Training Enormous AI Models in Health Care While Protecting Data Privacy

By Ken Kingery

9/7/21 Pratt School of Engineering

New platform draws data from multiple institutions while protecting privacy

Researchers at Duke University and the University of Pittsburgh have developed a platform that allows multiple hospitals and research centers to share private patient data securely to better train machine learning models. The technology could provide single institutions access to advanced predictive tools they could never develop on their own to both advance research and improve patient outcomes.

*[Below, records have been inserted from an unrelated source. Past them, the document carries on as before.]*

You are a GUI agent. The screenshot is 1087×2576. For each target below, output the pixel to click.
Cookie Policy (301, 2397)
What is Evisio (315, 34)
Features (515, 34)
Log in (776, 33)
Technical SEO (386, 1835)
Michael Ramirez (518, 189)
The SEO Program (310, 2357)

Called “LEARNER,” researchers summarized the platform’s development at the National Science Foundation’s Convergence Accelerator Expo 2021, an event that shares the program’s research portfolio in an exhibition format, like a big science fair.

“AI has incredible potential to improve health data analysis and diagnosis, but it requires a vast amount of data to reach a standard that is acceptable to use in real-life decisions,” said Helen Li, the Clare Boothe Luce Professor of Electrical and Computer Engineering at Duke. “And whenever you talk about health care data, there’s always a high level of privacy concerns. LEARNER allows health data from many sources to be used to train an AI model without actually sharing any of the sensitive data.”

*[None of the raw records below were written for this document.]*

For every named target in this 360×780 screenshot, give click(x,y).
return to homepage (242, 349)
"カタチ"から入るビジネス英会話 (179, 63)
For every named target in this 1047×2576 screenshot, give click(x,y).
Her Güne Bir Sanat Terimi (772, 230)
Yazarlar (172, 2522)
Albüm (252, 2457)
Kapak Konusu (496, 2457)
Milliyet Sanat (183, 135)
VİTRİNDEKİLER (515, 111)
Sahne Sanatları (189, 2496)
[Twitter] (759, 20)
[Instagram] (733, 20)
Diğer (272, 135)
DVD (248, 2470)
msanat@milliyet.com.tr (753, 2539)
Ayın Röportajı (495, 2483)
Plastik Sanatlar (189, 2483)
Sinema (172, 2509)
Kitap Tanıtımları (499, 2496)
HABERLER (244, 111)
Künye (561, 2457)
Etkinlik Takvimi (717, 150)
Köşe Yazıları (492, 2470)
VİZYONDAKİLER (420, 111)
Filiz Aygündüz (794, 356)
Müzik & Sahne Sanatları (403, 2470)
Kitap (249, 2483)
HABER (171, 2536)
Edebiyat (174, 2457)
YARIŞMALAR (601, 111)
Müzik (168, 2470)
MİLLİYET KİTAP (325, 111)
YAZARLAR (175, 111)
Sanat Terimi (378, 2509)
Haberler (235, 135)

When a machine learning algorithm is trained, it compares the decisions it arrives at to the correct answers, attempts to tweak its inner workings to fix the errors, and repeats the process over and over again until it is no longer improving. These tweaks to its inner workings are referred to as weight parameters.

LEARNER is based on a concept called “Federated learning.” In this setup, a single AI model is housed in a central cloud that is provided to users in multiple locations. Each location runs the AI model with its own data and produces a new set of weight parameters, which is in turn sent back to the cloud. The central AI model then uses all of the new weight parameters to develop a single updated algorithm. The process is repeated until the AI model is as good as it can get.

“Whenever you talk about health care data, there’s always a high level of privacy concerns. LEARNER allows health data from many sources to be used to train an AI model without actually sharing any of the sensitive data.”

helen li

Because only the weight parameters and not the actual data is being shared with the cloud, this technique sidesteps any concerns about data privacy, but the final trained model still represents data from all the entities involved.

“The original information remains hidden on local computers,” explained Li. “For a large model, the process typically requires about 50-100 rounds of training between the local entities and the cloud, which sounds like it might take a long time, but in fact only takes a matter of hours.”

Built in collaboration with Heng Huang, the John A. Jurenko Endowed Professor at the University of Pittsburgh, the LEARNER prototype demonstrated its usefulness in single-cell multi-omic data and electronic health records. In the former, researchers showed that LEARNER could use scRNA sequencing data to predict the protein markers for associating mRNA sequences with protein production. In the latter, they were able to use health record data to predict the probability of heart failure patients being readmitted within 30 days of being released.

But if all goes according to plan, that’s only the beginning. The researchers are developing a user-friendly interface to encourage researchers and doctors to use the platform. Not only would this help LEARNER develop new and better AI health models, the platform also would eventually provide users with hundreds, if not thousands, of pre-trained AI models that they could use in their own laboratories and hospitals.

“We hope LEARNER will be a platform for health experts who want to take advantage of AI but maybe don’t know a lot about AI themselves,” said Li. “We also hope it will help AI researchers who want to delve into health care and biomedical fields collaborate with one another on large-scale projects.”

Li and her colleagues are in talks with a North Carolina-based AI company to continue to develop and potentially commercialize the LEARNER platform.

This research was supported by the National Science Foundation (OIA-2040588).